Partner, Stoel Rives LLP
Immediate past Chairman of the Federal Energy Regulatory Commission, Jon Wellinghoff is an internationally recognized energy law attorney and clean tech energy expert. He is co-chair of the Stoel Rives energy team.
He consults internationally to energy policy leaders in the U.S., China, Australia, and Europe, and has clients with interests worldwide. Domestically he is participating in the New York REV process initiated to reform the electric utility distribution model. Jon recently co-authored with one of his clients an article published in the Public Utilities Fortnightly describing a new structure for operating an electric distribution utility incorporating an independent system operator to better allow for the deployment of distributed energy resources like solar PV, energy efficiency and demand response to end use consumers. This market based model is patterned after the independent system operators or "ISO's" created by FERC in wholesale electric markets.
Jon represents clients in an array of emerging energy technology fields including energy storage, demand response, big energy data analytics, distributed solar PV, advanced transmission control technology, and waste heat recovery systems.
He served as General Counsel at the Nevada Public Utilities Commission (1998-2000), and served two terms as the State of Nevada's first Advocate for Customers of Public Utilities. As Consumer Advocate, he authored the first comprehensive state utility integrated planning statute. That statute became a model for utility integrated planning processes across the country. He was also the primary author of the groundbreaking Nevada Renewable Portfolio Standard Act and was one of the lead participants in developing the regulations to implement the law. He went on to assist six other states with the development of renewable portfolio standards.

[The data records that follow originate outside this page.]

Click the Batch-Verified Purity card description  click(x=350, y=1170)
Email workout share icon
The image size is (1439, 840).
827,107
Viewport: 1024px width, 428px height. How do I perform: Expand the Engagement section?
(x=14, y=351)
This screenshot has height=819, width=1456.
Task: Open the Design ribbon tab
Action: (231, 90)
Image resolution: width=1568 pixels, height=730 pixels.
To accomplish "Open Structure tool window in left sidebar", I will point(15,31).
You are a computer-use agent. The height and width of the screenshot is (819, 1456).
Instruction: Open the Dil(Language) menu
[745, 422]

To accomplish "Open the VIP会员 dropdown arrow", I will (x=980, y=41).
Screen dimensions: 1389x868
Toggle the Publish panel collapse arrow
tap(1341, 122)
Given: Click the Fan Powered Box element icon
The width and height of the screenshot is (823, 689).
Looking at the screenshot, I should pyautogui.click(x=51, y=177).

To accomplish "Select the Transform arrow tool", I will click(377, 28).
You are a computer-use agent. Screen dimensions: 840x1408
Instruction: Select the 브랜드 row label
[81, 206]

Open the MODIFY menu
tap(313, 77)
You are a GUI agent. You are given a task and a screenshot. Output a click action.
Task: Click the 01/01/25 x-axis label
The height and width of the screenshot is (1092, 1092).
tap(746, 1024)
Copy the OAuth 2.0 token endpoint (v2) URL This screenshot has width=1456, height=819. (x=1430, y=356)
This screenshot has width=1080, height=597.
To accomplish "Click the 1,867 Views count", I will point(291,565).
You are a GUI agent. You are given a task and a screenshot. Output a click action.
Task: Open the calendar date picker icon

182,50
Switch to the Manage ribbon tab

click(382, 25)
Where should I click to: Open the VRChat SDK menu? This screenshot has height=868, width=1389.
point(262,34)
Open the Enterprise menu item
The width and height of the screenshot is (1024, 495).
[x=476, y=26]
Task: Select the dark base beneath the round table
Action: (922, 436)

During his FERC tenure, Jon worked to make the U.S. power grid cleaner and more efficient, integrating emerging resources such as renewable energy and demand response, including energy efficiency and local storage systems such as those in plug-in hybrid and all electric vehicles. He championed the agency's landmark Order 1000 which required grid planners and public utilities to coordinate regional power line projects and encouraged the integration of solar and wind installations. As Chairman, he also created FERC's Office of Energy Policy and Innovation, which is responsible for investigating and promoting new efficient technologies and practices in the energy sectors under FERC's jurisdiction, and oversaw development of the National Assessment of Demand Response Potential and the National Action Plan for Demand Response.
Jon has written and lectured extensively on numerous subjects related to energy policy and practice, including renewable project development and renewable portfolio standards; business, market, and rate structures for distribution utilities including the issues of net metering and the effects of solar PV deployment in utility distribution systems; smart grid development and integration of electric vehicles and consumer appliances into the grid; demand response, energy efficiency, and distributed generation; physical and cyber security of the grid; waste heat recovery systems; and development of licensing and hydrokinetic systems. He has given lectures at MIT, Stanford, University of California Berkeley, Harvard, and Princeton and has been quoted in the New York Times, the Wall Street Journal, the Los Angeles Times, and numerous other publications and energy trade journals.